La génération qui veut exister

Simon-Pierre Thibeault, étudiant à la maîtrise en sociologie à l’Université Laval
Un sondage CROP publié récemment révèle une tendance qui prend de l’ampleur: chez les 18 à 34 ans, 56% se disent favorables à l’indépendance du Québec. Une montée qui s’inscrit dans un contexte où ma génération redécouvre un projet que certains croyaient enterré. Et moi, je fais partie de cette vague.
Aujourd’hui, je veux expliquer pourquoi.
Il y a quelques années, j’ai voyagé à Toronto. Un simple déplacement interprovincial. Mais, dès mon arrivée, j’ai ressenti un décalage profond, presque physique. Pour la première fois, je me suis senti étranger alors que je n’avais pas quitté le Canada.
Les gens que je rencontrais étaient chaleureux, mais nous ne partagions pas le même langage. Nos références culturelles divergeaient entièrement. Dans les cafés et les commerces, à la radio, à la télévision du centre-ville, on diffusait des émissions et des chansons qui m’étaient inconnues.
Appartenance
Leur trame narrative collective n’était pas la mienne. Là-bas, les héros se nomment John A. Macdonald, George Brown, Terry Fox. Pour moi et pour beaucoup de Québécois, les figures marquantes sont Maurice Richard, Yvon Deschamps, René Lévesque, Michel Tremblay. Ici, ces noms résonnent comme des évidences, mais, là-bas, ils ne sont que des inconnus.
Le Canada est, objectivement, un pays enviable à plusieurs égards.
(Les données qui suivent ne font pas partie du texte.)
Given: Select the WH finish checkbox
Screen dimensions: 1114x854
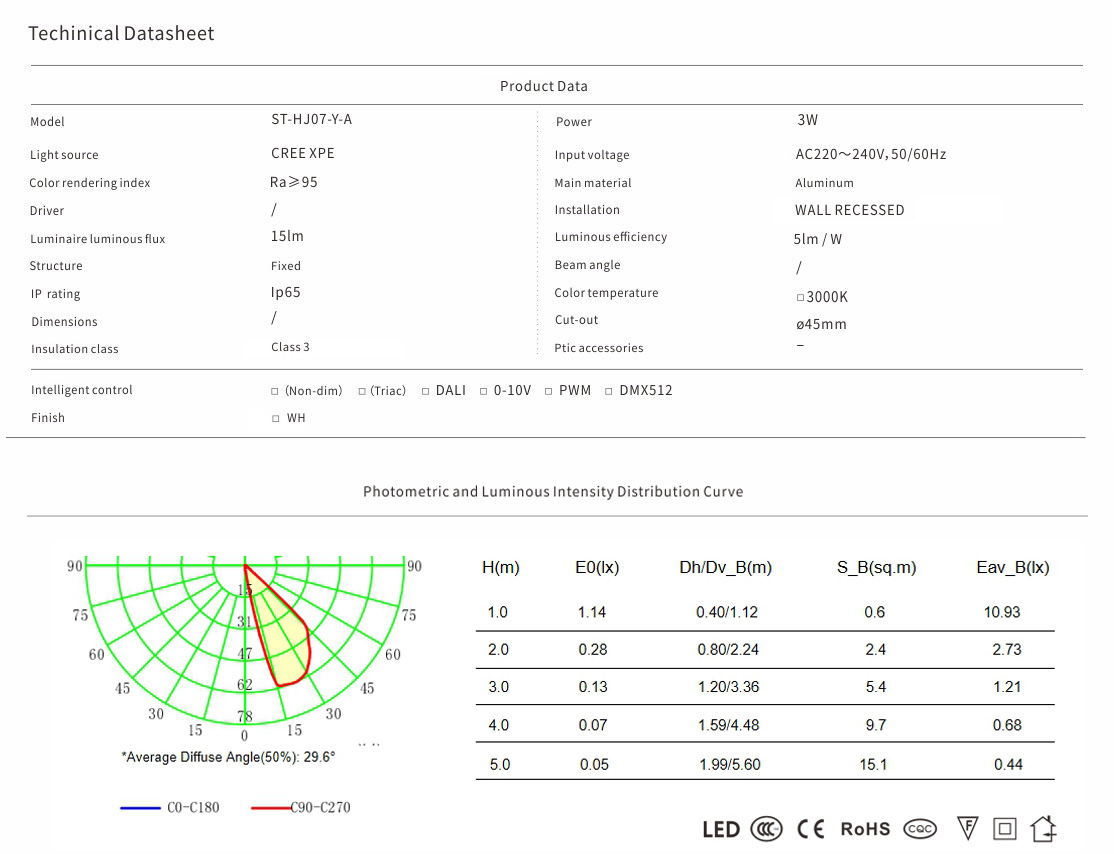Looking at the screenshot, I should [x=276, y=419].
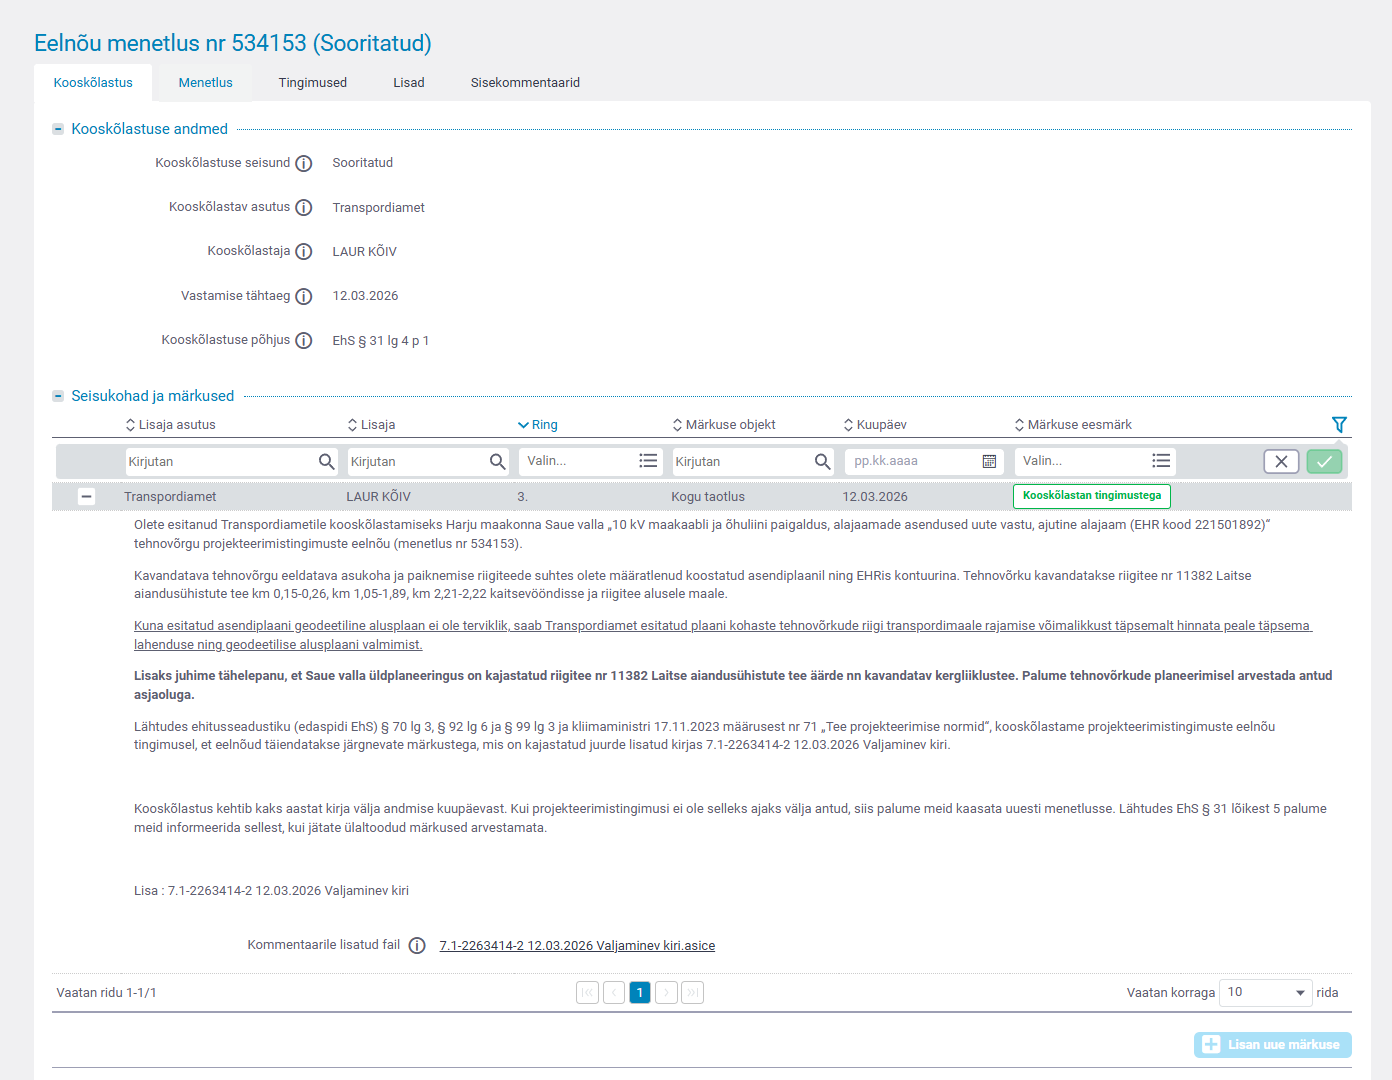Click info icon next to Kooskõlastuse seisund
1392x1080 pixels.
click(304, 164)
Il respecte les droits de la personne, il est démocratique, il jouit d’une réputation positive à l’étranger. Mais ce n’est pas mon pays.
Le seul drapeau qui m’appartient véritablement, celui qui représente ma collectivité, est orné de la fleur de lys. Ce drapeau ne flotte ni aux Nations unies ni aux Jeux olympiques. Il reste, aux yeux du monde, invisible. Pourtant, il devrait être brandi chaque fois qu’un Québécois monte sur un podium international, à chaque rencontre diplomatique où l’on parle au nom de notre peuple. Comme toutes les autres nations, nous méritons d’être représentés par nos propres symboles.
Pour en finir avec le «petit pain»
Pendant trop longtemps, on nous a répété que nous étions «nés pour un petit pain», un peuple destiné à un avenir modeste, sans grandes ambitions. Cette idée s’est immiscée dans nos paroles et nos façons de penser. Il faut reconnaître que nous avons enchaîné les revers: deux référendums perdus, une difficulté persistante à obtenir la reconnaissance de notre société distincte ainsi que des reculs concernant la défense de notre langue et de nos valeurs.
Ces échecs ont alimenté un Québec-bashing virulent, surtout sur les réseaux sociaux. On nous reproche de faire trop d’efforts pour préserver notre langue, notre culture et notre histoire, comme si tout cela était un frein au progrès. Beaucoup pensent que nous devrions simplement nous angliciser et que s’accrocher à notre identité est une illusion dépassée, un obstacle inutile. On nous accuse de rester figés dans un passé qui n’a plus de place dans le monde moderne.
On nous méprise, non pas parce que nous sommes Québécois, mais parce que nous ne l’assumons pas assez. Alors, les jeunes refusent de rester dans l’ombre et veulent enfin prendre leur place avec fierté. Nous voulons que notre drapeau, notre langue, notre culture soient portés au grand jour. Nous voulons écrire nos propres lois, signer nos propres traités et avoir notre place entière à la table des nations. Tout comme moi, plusieurs jeunes sans pays sont prêts à devenir de grands bâtisseurs.
En somme, la nouvelle génération souverainiste, dont je fais partie, refuse cet héritage de résignation. Car un peuple qui cesse de croire en lui-même cesse, tôt ou tard, d’exister. Et nous avons décidé, nous, de croire encore.